En una perturbadora escena de Lo que queda del día -la magnífica película de James Ivory sobre el libro de Ishiguro- los invitados filonazis de Lord Darlington defienden lo absurdo del sufragio universal. ¿Cómo puede darse el voto a quien no conoce en profundidad los temas sobre los que se decide? Para demostrarlo someten a un humillante test al mayordomo Anthony Hopkins, que se ve incapaz de responder sobre complicados asuntos económicos y de política internacional.
Según la visión convencional de la democracia, son los votantes los que deciden cuáles son las políticas que consideran más convenientes, y escogen a continuación a aquellos que consideran más adecuados para llevarlas a cabo. Los partidos que gobernarán, por tanto, serán aquellos cuyas políticas encajen mejor en las preferencias de un mayor número de votantes. Entonces la secuencia sería esta: primero está la voluntad de los votantes; luego los partidos que la ejecutan en representación de aquellos.

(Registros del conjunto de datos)

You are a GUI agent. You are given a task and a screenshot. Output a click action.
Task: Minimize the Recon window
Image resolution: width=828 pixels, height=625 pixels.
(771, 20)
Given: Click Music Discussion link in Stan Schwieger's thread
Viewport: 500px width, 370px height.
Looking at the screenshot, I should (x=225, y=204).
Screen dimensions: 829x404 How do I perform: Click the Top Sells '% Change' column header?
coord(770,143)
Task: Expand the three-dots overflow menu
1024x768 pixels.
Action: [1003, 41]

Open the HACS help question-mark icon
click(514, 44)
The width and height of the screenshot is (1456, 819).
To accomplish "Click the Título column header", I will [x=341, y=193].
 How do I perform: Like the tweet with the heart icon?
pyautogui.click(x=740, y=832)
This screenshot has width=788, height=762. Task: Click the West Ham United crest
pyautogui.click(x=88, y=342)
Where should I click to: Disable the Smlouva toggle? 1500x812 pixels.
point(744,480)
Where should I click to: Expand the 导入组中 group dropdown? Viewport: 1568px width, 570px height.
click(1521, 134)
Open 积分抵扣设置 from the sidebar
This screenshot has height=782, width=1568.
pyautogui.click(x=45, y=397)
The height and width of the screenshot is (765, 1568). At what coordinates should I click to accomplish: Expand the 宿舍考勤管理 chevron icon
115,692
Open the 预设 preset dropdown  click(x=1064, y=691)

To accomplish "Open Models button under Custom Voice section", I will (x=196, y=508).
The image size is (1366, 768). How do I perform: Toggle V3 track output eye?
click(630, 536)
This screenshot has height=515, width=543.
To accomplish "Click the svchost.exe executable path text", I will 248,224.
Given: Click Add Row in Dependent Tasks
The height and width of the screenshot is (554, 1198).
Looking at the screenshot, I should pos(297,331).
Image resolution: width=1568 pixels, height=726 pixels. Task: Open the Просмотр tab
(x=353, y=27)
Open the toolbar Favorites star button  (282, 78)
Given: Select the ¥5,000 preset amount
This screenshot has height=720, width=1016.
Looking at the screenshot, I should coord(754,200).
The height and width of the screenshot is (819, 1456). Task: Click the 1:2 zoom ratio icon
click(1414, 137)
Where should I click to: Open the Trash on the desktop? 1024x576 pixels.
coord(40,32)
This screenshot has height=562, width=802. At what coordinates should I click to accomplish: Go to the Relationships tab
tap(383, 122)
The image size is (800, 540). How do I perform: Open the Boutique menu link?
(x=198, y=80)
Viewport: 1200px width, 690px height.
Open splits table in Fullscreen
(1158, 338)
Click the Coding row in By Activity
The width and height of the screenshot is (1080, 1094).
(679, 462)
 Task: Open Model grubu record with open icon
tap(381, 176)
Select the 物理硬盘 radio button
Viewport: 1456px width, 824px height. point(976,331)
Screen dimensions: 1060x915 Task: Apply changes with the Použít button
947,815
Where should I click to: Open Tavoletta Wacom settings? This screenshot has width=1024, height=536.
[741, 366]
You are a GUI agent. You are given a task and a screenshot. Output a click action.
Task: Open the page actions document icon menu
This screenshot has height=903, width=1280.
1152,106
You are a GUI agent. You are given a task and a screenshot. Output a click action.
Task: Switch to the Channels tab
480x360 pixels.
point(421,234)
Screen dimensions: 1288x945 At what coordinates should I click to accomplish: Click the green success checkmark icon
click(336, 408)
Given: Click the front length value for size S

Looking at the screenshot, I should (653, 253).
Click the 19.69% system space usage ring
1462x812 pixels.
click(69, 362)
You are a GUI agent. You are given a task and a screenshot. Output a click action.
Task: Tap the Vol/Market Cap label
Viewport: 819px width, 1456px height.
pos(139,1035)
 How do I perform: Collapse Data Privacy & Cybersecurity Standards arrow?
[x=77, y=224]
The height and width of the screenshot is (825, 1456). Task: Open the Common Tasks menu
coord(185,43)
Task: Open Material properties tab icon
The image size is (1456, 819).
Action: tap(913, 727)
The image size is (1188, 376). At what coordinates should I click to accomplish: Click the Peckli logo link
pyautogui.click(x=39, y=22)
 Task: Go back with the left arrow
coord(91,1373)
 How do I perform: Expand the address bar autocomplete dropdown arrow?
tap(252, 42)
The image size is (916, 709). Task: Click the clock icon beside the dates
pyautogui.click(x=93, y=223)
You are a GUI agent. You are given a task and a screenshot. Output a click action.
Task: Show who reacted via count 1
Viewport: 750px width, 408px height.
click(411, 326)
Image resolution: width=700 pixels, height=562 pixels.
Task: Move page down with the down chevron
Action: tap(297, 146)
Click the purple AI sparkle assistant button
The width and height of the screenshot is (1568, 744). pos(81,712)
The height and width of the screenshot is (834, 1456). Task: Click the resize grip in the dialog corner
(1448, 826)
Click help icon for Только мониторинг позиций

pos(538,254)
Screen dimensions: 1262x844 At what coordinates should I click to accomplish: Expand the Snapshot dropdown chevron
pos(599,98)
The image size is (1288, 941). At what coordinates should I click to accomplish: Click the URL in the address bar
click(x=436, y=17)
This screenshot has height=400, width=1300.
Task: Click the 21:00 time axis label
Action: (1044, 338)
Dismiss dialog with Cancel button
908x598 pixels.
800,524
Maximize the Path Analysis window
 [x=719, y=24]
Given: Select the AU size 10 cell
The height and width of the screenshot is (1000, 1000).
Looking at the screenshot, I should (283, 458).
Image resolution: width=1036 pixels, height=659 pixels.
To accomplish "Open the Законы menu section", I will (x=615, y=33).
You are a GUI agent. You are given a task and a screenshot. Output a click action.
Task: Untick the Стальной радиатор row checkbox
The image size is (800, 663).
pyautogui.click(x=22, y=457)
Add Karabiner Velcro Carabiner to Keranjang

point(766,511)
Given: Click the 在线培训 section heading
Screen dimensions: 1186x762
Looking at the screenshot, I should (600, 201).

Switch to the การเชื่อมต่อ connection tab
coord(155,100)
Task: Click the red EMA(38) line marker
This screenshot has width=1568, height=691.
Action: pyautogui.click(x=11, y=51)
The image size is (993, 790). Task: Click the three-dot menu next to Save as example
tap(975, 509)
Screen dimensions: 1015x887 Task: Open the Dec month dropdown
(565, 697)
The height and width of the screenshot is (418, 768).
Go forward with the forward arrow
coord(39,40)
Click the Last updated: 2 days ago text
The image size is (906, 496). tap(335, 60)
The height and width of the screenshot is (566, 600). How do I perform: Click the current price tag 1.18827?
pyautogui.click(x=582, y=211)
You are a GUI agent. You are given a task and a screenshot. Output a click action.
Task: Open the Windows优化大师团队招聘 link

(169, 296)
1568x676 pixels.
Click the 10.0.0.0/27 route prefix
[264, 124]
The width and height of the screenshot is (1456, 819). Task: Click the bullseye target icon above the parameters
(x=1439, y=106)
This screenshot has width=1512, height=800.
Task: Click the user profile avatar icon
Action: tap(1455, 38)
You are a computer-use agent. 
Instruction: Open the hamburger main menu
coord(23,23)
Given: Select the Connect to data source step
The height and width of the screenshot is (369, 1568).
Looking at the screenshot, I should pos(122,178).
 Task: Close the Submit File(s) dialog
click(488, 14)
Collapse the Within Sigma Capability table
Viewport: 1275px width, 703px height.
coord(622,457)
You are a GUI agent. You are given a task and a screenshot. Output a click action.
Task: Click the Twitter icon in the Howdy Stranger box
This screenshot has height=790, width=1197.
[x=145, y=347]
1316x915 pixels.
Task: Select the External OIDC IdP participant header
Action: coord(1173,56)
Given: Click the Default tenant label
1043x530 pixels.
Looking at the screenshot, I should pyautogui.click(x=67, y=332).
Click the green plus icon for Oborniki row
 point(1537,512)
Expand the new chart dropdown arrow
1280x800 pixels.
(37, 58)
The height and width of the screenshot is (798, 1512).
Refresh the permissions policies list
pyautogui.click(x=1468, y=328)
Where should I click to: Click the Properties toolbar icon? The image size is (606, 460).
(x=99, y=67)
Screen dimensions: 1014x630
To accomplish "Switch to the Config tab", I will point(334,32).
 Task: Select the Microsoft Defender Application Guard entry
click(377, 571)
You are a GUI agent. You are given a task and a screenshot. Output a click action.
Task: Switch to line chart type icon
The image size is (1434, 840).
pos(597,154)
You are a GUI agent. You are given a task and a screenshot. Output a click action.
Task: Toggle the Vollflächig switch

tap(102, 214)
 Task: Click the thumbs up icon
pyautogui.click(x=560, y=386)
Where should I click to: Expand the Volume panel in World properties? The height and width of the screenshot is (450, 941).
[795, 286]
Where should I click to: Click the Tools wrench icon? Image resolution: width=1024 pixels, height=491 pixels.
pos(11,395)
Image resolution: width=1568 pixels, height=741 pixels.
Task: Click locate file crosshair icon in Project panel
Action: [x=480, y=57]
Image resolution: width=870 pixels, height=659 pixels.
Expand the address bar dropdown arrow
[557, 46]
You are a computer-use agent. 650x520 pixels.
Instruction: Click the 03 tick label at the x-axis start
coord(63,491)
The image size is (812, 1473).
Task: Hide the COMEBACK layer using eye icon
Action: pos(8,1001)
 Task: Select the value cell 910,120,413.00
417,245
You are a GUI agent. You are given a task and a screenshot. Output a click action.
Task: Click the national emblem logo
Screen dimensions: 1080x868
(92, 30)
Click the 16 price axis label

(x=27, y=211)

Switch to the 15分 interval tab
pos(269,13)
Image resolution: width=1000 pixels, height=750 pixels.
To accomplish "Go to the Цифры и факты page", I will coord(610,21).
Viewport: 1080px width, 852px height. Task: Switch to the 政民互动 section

**Tareas pendientes:**
**A.** Enumera todos los nombres propios de personas o personajes que aparecen en el fragmento sobre la democracia.
**B.** En el fragmento sobre la democracia, ¿qué ocupa el primer lugar en la secuencia que plantea la visión convencional?
**C.** Prolonga el fragmento sobre la democracia a partir de su última oración.
El listado no hace falta para resolver nada.

**Respuestas por tarea:**
**A.** James Ivory, Ishiguro, Lord Darlington, Anthony Hopkins

**B.** La voluntad de los votantes.

**C.**
La evidencia científica, que Christopher Achen y Larry Bartels recogen en Democracy for Realists: Why Elections Do Not Produce Responsive Government, demuestra que las cosas no son exactamente así. Desde los años 50 y 60 numerosos estudios muestran sistemáticamente a un votante pobremente informado, incapaz de identificar las cuestiones más básicas de las políticas de los partidos. Más aún, el votante, por lo general, no sólo es incapaz de identificar las políticas que defiende o practica un determinado partido: tampoco tiene una clara preferencia sobre esas políticas. En realidad, el votante no suele abandonar a su partido aunque éste altere dramáticamente su posición. En cuanto a los votantes más “preparados” –como los amigos de Lord Darlington- la cosa no es mucho mejor: por lo general repiten las consignas de la opción política a la que se han adherido, aunque sus racionalizaciones son más sofisticadas.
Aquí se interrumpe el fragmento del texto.